Хуэй Маото хотел, чтобы Дабао обратился к Чжун Хайжэню и узнал, можно ли все отыграть назад.
– Не пойду к нему, – ответил Дабао. – Я уже распрощался с этой идеей.
Он взял полотенце и вытер метилвиолет со лба.
Дабао не хотел идти к Чжун Хайжэню, но тот пришел к нему сам. В тот вечер Чжун Хайжэнь явился прямо к нему домой. Дабао как раз отдыхал под мелией, росшей на заднем дворе возле мастерской. Тан Хунвэй вышла к нему во двор сообщить о госте и позвала в дом, на что он категорически отрезал:
– Не пойду!
Нет так нет, Чжун Хайжэнь не настаивал. Допив маленькими глотками чай, он попросил передать Дабао сообщение:
– Некоторые вещи решаю не я. Мне неудобно говорить о причинах. Скажи Дабао, что мастерскую все-таки нужно расширять, и когда он захочет купить землю, если ему удобно, надеюсь, он все-таки сообщит мне об этом.
Услышав эти слова, Дабао медленно зажег сигарету, набрал в рот дыма, но не произнес ни слова.
Пару дней спустя Хуэй Маото сказал Дабао, что обо всем разузнал. Восьмиглазого поддерживал, конечно же, начальник уезда Хуан Чжифу. Собрание в тот день было не чем иным, как разыгранным спектаклем. Ван Циншэн же, будучи далеким от дел бюро человеком, принял это представление за чистую монету. Хуан Чжифу отправил его вести заседание и по окончании велел передать ему отдельный доклад. Ван Циншэн тогда еще слегка удивился, ведь такого рода дела не входили в его компетенцию, зачем же его отправили проводить собрание? Он так же, как и Дабао, понял, что Восьмиглазый врет, и почувствовал, что остальным выступавшим тоже доверия нет и что один только Дабао был честен. Он склонялся принять решение именно в его пользу. Никто не предполагал, что, услышав это, Хуан Чжифу помрачнеет и начнет его поучать:
– Один собирается инвестировать пятьдесят миллионов, а другой – всего миллион, очевидно, кто из них крупная рыба, а кто малек. Неужели ты откажешь большой в угоду маленькой?

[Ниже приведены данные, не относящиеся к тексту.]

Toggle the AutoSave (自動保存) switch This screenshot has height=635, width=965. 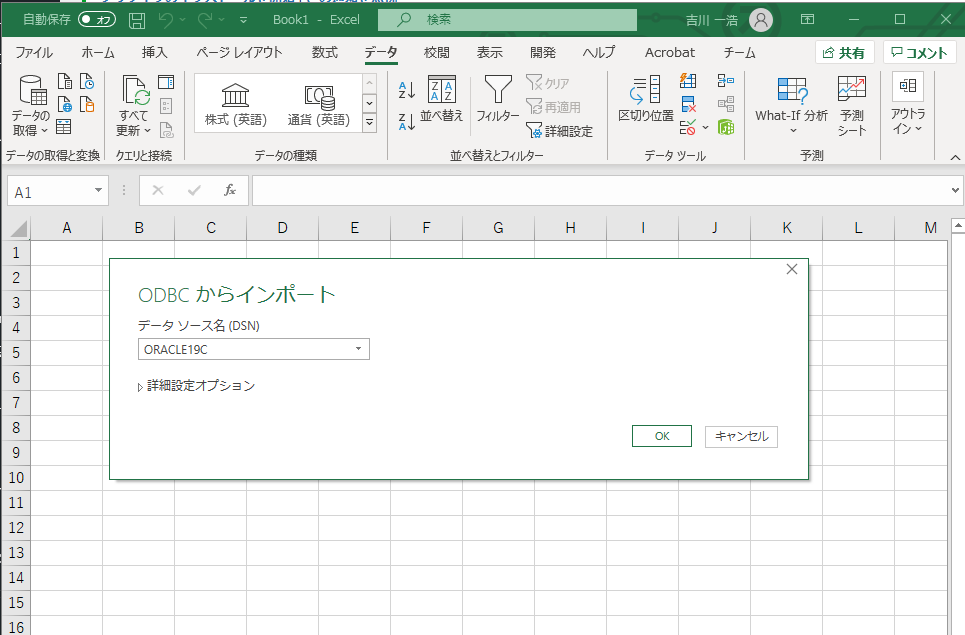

Ван Циншэн только что был повышен до заместителя начальника уезда с поста начальника комитета по реформе и развитию и добился этого места с помощью Хуан Чжифу. Даже когда Хуан Чжифу поучал и бранил его, он мог только послушно внимать, не смея вымолвить и слова. И потом, он был неглупым человеком, можно ли было не уловить мысль Хуан Чжифу? Поэтому, когда он прибыл на рабочую встречу с начальником уезда, его первоначальные намерения кардинально изменились и он твердо стоял на том, чтобы отдать землю Восьмиглазому. Чжун Хайжэнь, против обыкновения, не пошел на компромисс. Поскольку его назначили на временную должность, как резервный закаляющийся кадр, он всегда был крайне осторожен в словах и делах, всем угождал и ни с кем не спорил. Однако на этот раз он разволновался и заметил, что занимается этой работой уже шесть или семь лет, ему знакомы частные предприниматели и специализированные хозяйства уезда, и он никогда не слышал, чтобы у кого-нибудь был такой мощный капитал. Кроме того, отголоски славы Восьмиглазого дошли и до него, а потому он представлял себе, что это за социальный отброс, но откуда же у такого пятьдесят миллионов на эту землю? Он сомневался, что Восьмиглазый будет что-либо делать на этом участке. Чжун Хайжэнь всеми силами ратовал за то, что неважно, с точки зрения ли поддержки активного и здорового развития уездных брендов, или уездного малого и среднего бизнеса, в любом случае необходимо отдать эту землю Ван Дабао, позволить ему расширить производство, вырасти, окрепнуть и сделать продукцию бренда «Дэда» еще более славной. Ван Циншэн и Чжун Хайжэнь долго не могли договориться, и в итоге последнее слово пришлось оставить за начальником уезда Хуан Чжифу. Разумеется, в результате землю отдали Восьмиглазому.